** RECORDS PROVIDED follows **
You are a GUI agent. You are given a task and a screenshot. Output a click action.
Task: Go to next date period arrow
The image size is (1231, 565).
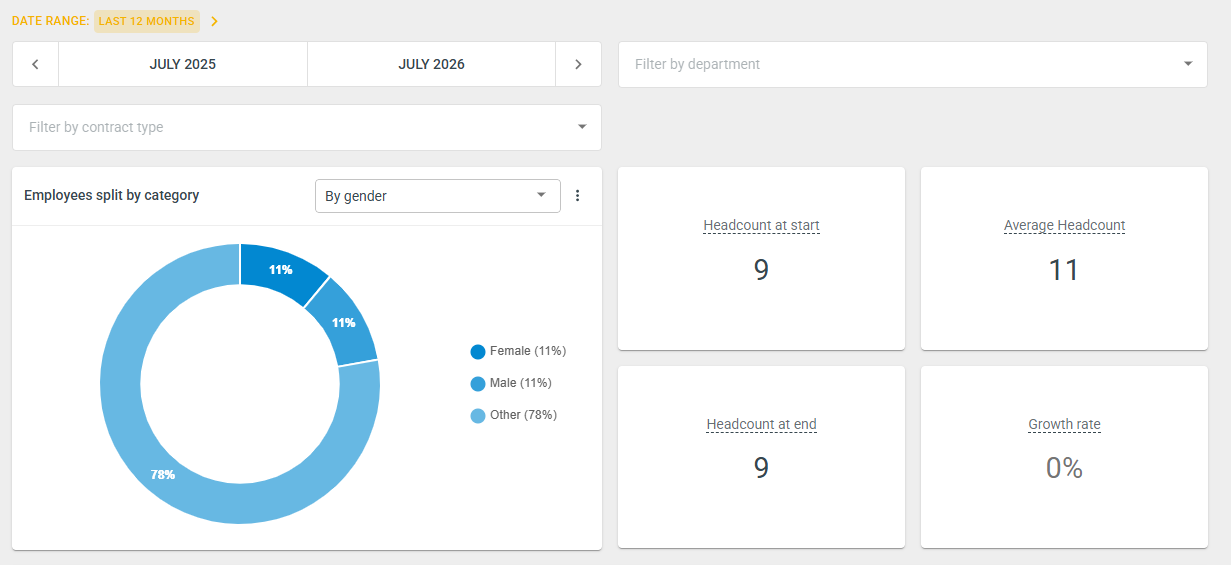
** End of RECORDS PROVIDED **
** RECORDS PROVIDED follows **
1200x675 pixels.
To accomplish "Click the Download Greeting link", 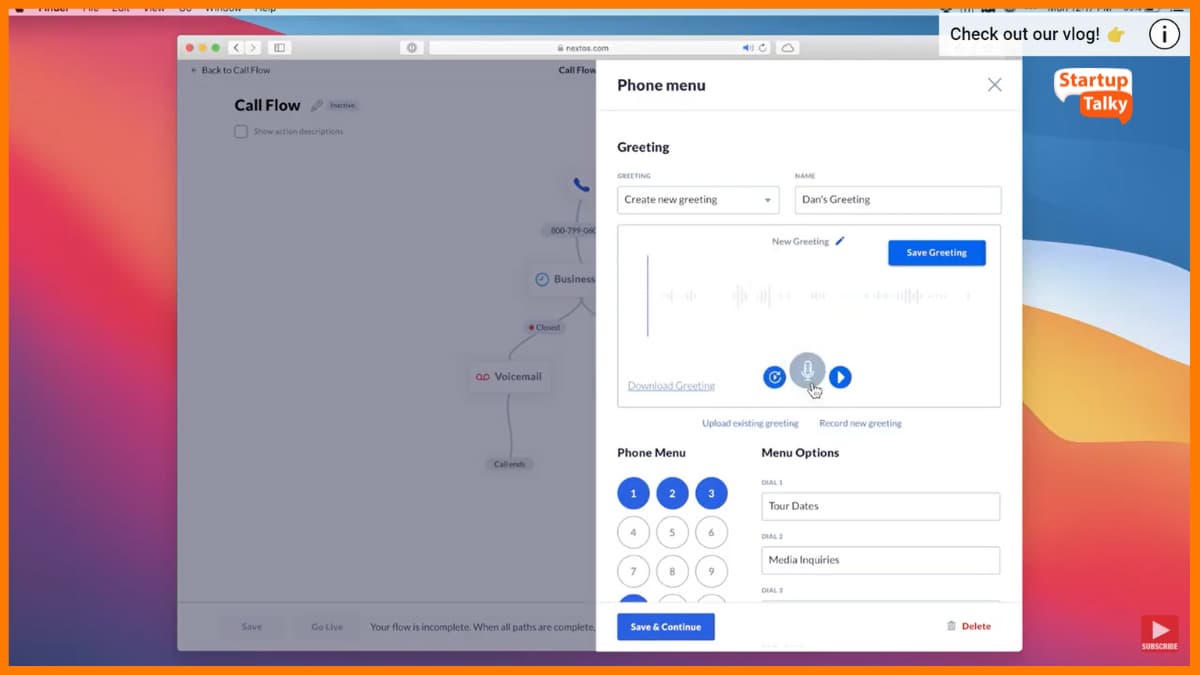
** End of RECORDS PROVIDED **
## AIM OF THE EXERCISE
Within the listing above, the stretch from the line with "1200x675 pixels." down to the line with "the Download Greeting" is to be given again exactly, end lines included and pictures excluded.

## WORKED SOLUTION
1200x675 pixels.
To accomplish "Click the Download Greeting link", 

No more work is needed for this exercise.